Mr. Birodh Shrestha is one of such small businessmen. He has average-sized shops in RB Complex, Purano Bhansar and in the Super Market at New Road. He says he is doing business for the sake of keeping himself busy. "There is no profit at all, business is so dull that to talk about the profit is meaningless," he laments. In his opinion no businessman of his standard is earning profits for quite sometime now. The tough competition and lack of customers have made it difficult for these businessmen to earn enough for their living. There are very few people like Shrestha who are surviving on the ancestral property. "In order to keep myself busy and in the expectation of the return of good old days I have been bearing losses from my own property," he says.

The readymade stores are losing money because of high rentals, under - cutting among the peers and unhealthy competition waged by the importers and wholesalers themselves. To add to the already harsh situation many unemployed and new generation people are entering this business with whatsoever amount their parents can provide them. Such newcomers, in a bid to survive and attract customers, resort to any sort of compromise, which makes the business environment even murkier.

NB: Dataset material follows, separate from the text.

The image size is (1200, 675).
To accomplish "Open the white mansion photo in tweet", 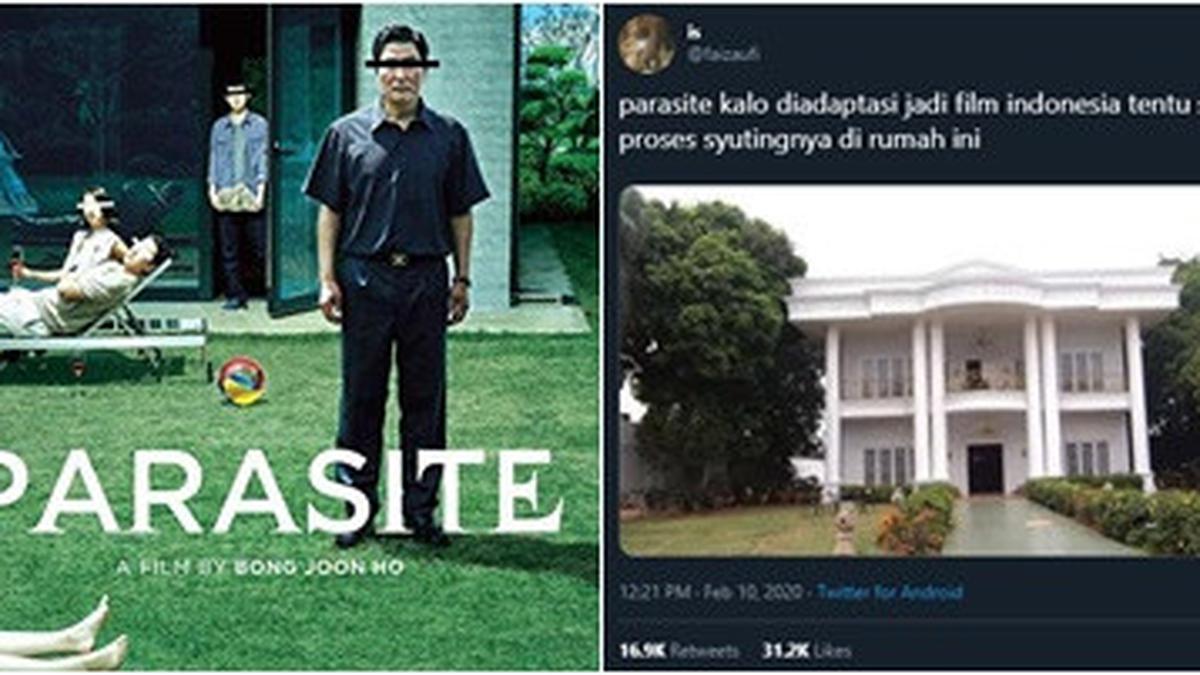I will pyautogui.click(x=909, y=369).
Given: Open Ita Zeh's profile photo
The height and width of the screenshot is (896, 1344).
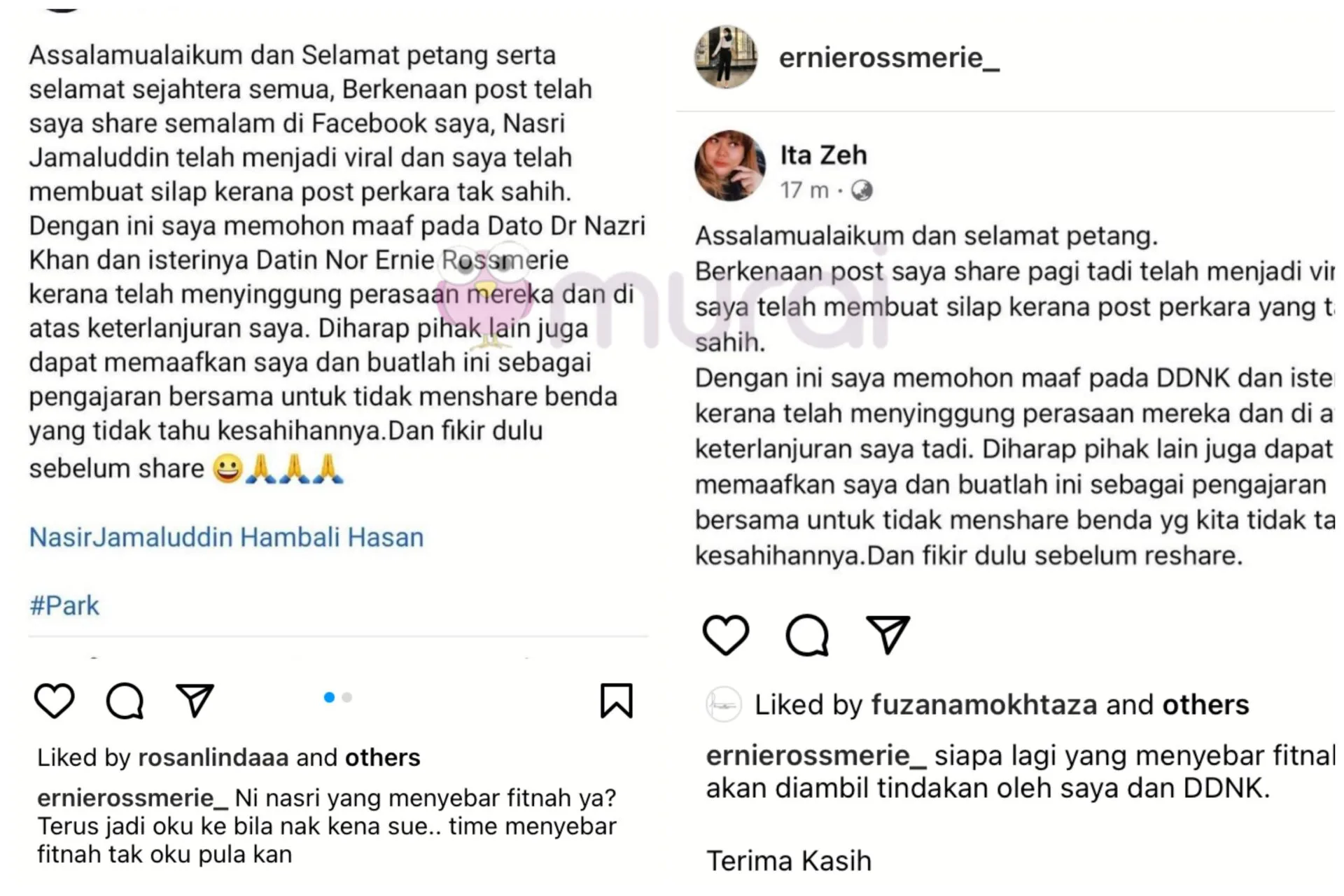Looking at the screenshot, I should [x=730, y=166].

The business situation is so bad that the smaller businessmen can neither continue nor stop at once. The shops that are paying as high as 50-60 thousand a month in rent and related expenses at the Super Market are on the verge of collapse. These businessmen are not running their shops just because they are waiting for the shiny days, but because if they quit the business they would need to clear all their dues, which would immediately cause bankruptcy and they would be languishing on the roads.

The plight of small businessmen is not restricted to only the case of the keepers of ready-made stores in the capital and other parts. The small industrialists are also facing huge problems because of the current gloomy economic situation. The smaller industrialists are the one who are producing low cost goods from low investment. These industrialists are facing competition not only from the local industries, but they are facing the danger of extinction thanks to unregulated entries of goods from both northern and southern borders. Thanks to the big industries of India and low cost electronic and other goods being dumped by big Chinese industries, the smaller industries are now on the verge of bankruptcy.

It is but obvious that the whole world is now an open market for all and only the fittest survive in the market. But this is a slogan only in the text book which is not followed completely by even the economic giants and industrial super powers. The USA and the European Union are still fighting over the subsidy they have been providing to the agriculture. Japan and the USA are still debating the government support to export oriented industries each other are providing.

In the name of WTO, the small economies are being threatened of open and free competition. But the WTO framework virtually puts no pressure on the LDCs (the 49 Least Developed Countries recognized by UN, and Nepal is one of them) to force their industries fight free in the market with the MNCs (multinational companies). In fact there are many provisions within WTO which allow LDCs to make any kind of restriction imports with proper justification to save their own industries.

So the plight and agony of the small businessmen is not the reason caused by the international scenario. I believe if the government could formulate rules and regulations to control dumping of goods from other countries, check unhealthy competition within the country and restrict monopoly and monopolistic behaviour, the situation could have become much better. Even in the USA, the Antitrust Department stops big companies from killing the smaller ones. As an example, to protect smaller software industries and to ensure competition, a US court has given verdict to divide the global giant Microsoft.

The major threat felt by smaller Nepali businessmen are also the undue and undercutting competition from big houses, smuggling from India and China, dumping from China through Khasa and the ever-increasing tax burden imposed by the government as well as the extra tax levied by the Maoists. If these problems are not taken care of with urgency the mass of unemployed and agonized people is bound to increase to further destabilize the nation’s identity itself.